■ PROBLEM TO WORK ON ■
Which of the lines below hold "Hikayesi"? Please return each one.
--------------------------------
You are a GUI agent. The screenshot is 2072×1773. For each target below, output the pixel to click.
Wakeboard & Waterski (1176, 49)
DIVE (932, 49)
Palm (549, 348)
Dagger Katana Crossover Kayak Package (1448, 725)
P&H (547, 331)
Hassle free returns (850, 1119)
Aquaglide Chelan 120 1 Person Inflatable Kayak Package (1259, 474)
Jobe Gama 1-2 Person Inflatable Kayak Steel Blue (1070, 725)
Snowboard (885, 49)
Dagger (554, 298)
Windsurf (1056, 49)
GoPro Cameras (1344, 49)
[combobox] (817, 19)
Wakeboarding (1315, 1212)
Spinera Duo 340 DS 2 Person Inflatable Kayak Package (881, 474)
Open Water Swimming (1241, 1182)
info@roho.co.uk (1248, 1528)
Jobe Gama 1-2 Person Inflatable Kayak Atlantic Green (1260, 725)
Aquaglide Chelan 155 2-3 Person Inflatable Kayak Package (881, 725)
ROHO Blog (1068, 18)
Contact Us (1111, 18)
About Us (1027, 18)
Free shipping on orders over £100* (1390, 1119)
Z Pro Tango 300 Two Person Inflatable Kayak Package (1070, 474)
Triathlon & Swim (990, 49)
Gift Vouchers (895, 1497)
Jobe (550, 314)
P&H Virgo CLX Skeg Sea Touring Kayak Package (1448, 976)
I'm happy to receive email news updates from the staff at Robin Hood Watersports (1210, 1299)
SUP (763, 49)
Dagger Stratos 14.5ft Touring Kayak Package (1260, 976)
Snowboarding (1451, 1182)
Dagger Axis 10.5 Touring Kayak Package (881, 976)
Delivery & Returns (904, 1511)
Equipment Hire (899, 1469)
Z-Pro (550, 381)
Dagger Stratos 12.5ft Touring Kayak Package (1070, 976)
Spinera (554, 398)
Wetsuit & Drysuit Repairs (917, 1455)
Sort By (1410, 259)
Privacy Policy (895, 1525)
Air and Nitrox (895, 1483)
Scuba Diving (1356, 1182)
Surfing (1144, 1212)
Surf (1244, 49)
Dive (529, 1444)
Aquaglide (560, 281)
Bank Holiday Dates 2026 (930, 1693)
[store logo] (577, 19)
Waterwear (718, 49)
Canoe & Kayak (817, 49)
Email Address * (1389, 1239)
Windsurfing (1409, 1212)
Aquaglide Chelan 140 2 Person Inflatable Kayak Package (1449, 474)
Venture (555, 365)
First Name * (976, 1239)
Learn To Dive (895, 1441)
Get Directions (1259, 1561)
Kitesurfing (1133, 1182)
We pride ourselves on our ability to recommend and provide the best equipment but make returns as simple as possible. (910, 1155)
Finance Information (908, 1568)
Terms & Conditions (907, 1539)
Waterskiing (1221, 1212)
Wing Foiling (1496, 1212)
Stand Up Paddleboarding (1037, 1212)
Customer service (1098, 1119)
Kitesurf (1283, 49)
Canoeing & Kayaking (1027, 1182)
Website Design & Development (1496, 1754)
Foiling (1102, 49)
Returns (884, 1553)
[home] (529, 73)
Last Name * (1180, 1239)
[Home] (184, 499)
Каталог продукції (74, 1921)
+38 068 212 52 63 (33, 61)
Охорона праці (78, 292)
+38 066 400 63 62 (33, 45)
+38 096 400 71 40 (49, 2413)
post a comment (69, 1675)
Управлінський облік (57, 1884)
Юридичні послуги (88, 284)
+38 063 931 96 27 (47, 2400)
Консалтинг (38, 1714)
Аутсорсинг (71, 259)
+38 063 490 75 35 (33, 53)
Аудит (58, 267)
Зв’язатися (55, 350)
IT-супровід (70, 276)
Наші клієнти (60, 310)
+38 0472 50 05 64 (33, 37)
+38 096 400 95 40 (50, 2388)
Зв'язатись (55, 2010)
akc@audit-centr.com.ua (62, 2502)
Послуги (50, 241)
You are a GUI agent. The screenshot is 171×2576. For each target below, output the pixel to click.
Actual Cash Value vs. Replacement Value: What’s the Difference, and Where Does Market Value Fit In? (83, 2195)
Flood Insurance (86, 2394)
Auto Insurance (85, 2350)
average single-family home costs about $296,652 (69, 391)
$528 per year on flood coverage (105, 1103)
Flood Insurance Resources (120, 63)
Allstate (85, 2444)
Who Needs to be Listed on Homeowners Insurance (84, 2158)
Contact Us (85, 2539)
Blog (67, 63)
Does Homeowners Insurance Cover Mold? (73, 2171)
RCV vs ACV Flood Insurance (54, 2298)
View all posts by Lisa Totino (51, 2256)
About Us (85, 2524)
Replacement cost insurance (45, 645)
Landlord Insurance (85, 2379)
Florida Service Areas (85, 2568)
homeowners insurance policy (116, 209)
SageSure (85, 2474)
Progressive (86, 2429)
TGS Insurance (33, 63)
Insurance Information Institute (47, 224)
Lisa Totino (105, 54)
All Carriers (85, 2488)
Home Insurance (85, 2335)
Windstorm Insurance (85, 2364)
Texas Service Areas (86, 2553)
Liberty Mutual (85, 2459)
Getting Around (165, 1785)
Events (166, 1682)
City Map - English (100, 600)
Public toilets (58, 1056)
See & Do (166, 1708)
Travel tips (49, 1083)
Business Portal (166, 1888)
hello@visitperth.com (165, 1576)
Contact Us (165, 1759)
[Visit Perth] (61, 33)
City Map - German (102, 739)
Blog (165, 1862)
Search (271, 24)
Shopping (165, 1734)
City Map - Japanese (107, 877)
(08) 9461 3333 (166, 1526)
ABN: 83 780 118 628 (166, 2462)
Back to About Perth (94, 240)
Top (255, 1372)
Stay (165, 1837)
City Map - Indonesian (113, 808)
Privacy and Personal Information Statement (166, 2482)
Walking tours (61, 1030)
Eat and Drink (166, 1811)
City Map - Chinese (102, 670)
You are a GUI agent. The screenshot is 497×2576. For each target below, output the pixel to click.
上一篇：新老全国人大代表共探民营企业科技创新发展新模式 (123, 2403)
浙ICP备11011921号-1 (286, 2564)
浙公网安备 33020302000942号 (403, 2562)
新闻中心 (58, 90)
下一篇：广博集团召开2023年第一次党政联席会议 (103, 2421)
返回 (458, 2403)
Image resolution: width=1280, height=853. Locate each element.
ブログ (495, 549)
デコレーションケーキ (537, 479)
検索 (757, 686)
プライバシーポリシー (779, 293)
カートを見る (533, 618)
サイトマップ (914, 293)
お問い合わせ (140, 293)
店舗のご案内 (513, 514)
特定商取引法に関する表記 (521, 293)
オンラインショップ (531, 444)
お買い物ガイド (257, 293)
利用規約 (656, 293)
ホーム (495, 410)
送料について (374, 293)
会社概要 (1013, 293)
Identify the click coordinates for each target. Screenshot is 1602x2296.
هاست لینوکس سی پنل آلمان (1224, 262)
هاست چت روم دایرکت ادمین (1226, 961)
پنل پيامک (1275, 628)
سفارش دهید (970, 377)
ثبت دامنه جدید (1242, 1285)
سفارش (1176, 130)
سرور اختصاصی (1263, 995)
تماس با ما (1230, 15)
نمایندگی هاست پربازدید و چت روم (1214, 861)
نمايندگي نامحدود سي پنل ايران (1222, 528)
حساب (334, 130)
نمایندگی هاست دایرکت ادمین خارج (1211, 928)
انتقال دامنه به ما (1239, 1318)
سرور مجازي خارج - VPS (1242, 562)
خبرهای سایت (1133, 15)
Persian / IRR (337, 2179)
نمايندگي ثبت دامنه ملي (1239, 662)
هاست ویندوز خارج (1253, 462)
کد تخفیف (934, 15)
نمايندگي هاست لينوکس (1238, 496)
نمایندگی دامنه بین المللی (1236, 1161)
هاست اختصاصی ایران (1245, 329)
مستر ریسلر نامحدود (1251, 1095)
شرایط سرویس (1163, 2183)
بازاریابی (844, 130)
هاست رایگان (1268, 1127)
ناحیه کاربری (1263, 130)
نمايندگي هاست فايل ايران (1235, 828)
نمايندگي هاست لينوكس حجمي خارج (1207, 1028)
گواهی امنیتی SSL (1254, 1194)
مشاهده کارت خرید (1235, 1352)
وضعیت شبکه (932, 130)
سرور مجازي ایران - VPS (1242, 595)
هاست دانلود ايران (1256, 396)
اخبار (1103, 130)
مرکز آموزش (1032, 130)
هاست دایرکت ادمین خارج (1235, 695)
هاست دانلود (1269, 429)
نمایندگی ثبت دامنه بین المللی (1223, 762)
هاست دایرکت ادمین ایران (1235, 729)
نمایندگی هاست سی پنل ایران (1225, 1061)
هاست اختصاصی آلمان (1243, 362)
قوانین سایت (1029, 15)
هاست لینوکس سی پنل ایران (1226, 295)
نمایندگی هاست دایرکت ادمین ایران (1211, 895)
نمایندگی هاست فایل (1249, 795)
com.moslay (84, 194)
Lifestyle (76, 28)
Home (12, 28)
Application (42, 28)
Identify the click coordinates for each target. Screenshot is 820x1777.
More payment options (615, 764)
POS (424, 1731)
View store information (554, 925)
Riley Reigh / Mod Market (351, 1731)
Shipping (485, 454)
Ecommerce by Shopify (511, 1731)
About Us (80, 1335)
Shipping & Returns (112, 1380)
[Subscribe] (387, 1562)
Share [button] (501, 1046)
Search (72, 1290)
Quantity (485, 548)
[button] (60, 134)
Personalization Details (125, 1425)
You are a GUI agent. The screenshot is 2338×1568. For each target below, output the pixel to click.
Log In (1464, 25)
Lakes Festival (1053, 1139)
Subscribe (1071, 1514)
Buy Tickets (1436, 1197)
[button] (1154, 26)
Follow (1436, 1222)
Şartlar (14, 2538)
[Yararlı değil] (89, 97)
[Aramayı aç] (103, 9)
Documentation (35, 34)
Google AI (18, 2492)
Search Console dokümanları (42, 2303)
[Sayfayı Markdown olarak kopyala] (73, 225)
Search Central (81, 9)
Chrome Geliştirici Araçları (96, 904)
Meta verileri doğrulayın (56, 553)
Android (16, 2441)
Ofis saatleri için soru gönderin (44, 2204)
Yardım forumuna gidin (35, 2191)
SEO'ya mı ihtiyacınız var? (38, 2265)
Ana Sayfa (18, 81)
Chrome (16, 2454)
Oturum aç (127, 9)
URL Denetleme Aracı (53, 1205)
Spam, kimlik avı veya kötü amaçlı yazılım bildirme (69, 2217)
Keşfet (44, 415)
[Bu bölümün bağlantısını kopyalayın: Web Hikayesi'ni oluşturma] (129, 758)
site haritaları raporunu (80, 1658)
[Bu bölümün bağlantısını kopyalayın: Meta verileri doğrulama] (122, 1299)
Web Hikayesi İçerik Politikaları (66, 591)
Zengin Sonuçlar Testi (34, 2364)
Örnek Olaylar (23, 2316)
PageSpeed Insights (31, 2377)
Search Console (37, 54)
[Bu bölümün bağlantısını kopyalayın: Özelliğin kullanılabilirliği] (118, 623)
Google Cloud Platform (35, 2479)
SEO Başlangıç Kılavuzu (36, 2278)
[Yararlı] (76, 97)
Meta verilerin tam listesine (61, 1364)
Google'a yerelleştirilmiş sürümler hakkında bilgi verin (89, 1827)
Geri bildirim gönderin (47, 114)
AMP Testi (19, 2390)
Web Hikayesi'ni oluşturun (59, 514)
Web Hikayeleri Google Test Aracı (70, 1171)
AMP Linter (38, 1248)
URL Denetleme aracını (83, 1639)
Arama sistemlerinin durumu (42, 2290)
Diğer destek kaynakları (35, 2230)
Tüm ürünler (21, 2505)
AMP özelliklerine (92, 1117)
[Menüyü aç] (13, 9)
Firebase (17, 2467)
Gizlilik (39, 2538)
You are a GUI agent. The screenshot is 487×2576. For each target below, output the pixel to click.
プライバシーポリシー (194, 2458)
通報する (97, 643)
--------------------------------
■ RESULT ■
[Bu bölümün bağlantısını kopyalayın: Web Hikayesi'ni oluşturma] (129, 758)
Web Hikayesi İçerik Politikaları (66, 591)
Web Hikayesi'ni oluşturun (59, 514)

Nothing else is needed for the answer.